La crédibilité des marchés de prédiction remise en question
Cette révélation intervient à un moment critique pour Polymarket qui vient de recevoir un investissement massif de 2 milliards de dollars d’Intercontinental Exchange, propriétaire du NYSE, valorisant la plateforme à environ 8 milliards. La société serait également en discussions pour lever des fonds supplémentaires à une valorisation de 12 à 15 milliards. Ces chiffres reposent en partie sur les volumes de trading impressionnants affichés par la plateforme. Si un quart de ce volume est artificiel, cela remet en question la légitimité de ces valorisations astronomiques. Par ailleurs, Polymarket prépare son retour officiel sur le marché américain après avoir acquis l’exchange régulé QCEX pour 112 millions de dollars, suite à la clôture en juillet 2025 des investigations du Department of Justice et de la CFTC.
Les chercheurs de Columbia soulignent que le wash trading ne rajoute ni liquidité ni information au marché, ce qui sape la promesse fondamentale des marchés de prédiction : refléter la sagesse collective de participants réels. Yash Kanoria exprime l’espoir que Polymarket accueillera positivement ces conclusions et distinguera désormais le volume authentique du fictif. Cependant, la plateforme n’a fourni aucun commentaire au moment de la publication de l’étude. Cette absence de réaction contraste avec l’urgence du problème, d’autant que le wash trading constitue une forme de manipulation de marché illégale dans les systèmes financiers traditionnels. Une étude de 2022 avait déjà révélé que 70% du volume sur les exchanges crypto non régulés provenait de wash trading, altérant drastiquement les classements des plateformes.
En bref
L’étude de Columbia University expose une réalité dérangeante. Les marchés de prédiction décentralisés, malgré leurs promesses de transparence et d’efficacité, restent vulnérables aux mêmes manipulations que les marchés traditionnels, parfois de manière amplifiée par l’anonymat blockchain. Pour Polymarket, la question n’est plus de savoir si le wash trading existe mais comment la plateforme compte y remédier. L’introduction de frais de transaction, d’une vérification d’identité ou d’algorithmes de détection pourrait limiter le problème, mais au prix potentiel de la décentralisation et de l’accessibilité qui font l’ADN du projet.

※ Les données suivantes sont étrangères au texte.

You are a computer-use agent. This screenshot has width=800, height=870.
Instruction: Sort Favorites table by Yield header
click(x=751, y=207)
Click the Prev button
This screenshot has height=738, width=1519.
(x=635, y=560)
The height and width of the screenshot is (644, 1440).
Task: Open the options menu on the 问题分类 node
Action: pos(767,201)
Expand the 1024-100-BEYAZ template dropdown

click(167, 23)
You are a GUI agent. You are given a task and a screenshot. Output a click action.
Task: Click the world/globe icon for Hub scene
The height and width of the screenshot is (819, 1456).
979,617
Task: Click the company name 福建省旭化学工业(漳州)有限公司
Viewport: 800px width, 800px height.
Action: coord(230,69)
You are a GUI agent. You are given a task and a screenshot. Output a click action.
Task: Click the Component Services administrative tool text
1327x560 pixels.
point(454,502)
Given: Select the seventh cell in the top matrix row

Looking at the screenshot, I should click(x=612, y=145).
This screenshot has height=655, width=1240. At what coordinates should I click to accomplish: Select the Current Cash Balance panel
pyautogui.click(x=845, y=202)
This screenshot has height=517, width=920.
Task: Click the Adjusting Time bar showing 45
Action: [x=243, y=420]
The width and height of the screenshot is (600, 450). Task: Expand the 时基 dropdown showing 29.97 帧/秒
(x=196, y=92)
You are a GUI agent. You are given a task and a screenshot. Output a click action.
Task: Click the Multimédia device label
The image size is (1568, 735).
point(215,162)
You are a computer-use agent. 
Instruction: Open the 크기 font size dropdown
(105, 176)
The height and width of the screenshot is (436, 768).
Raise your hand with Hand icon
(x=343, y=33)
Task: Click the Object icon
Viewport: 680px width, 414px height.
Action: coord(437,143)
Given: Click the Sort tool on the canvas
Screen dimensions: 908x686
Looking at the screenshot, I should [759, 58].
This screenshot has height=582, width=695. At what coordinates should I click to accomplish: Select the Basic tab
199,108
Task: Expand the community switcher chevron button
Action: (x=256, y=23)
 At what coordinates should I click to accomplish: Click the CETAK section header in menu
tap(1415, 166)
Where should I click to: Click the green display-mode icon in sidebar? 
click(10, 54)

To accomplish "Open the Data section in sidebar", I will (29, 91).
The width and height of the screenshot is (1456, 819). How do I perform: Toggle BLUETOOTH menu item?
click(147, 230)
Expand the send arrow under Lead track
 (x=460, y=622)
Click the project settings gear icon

Alors que Google vient d’annoncer l’intégration des données de Polymarket et Kalshi directement dans son moteur de recherche, exposant ces plateformes à des millions d’utilisateurs supplémentaires, la pression pour nettoyer ces pratiques ne fera que croître. La crédibilité à long terme des marchés de prédiction dépendra de leur capacité à distinguer signal authentique et bruit artificiel.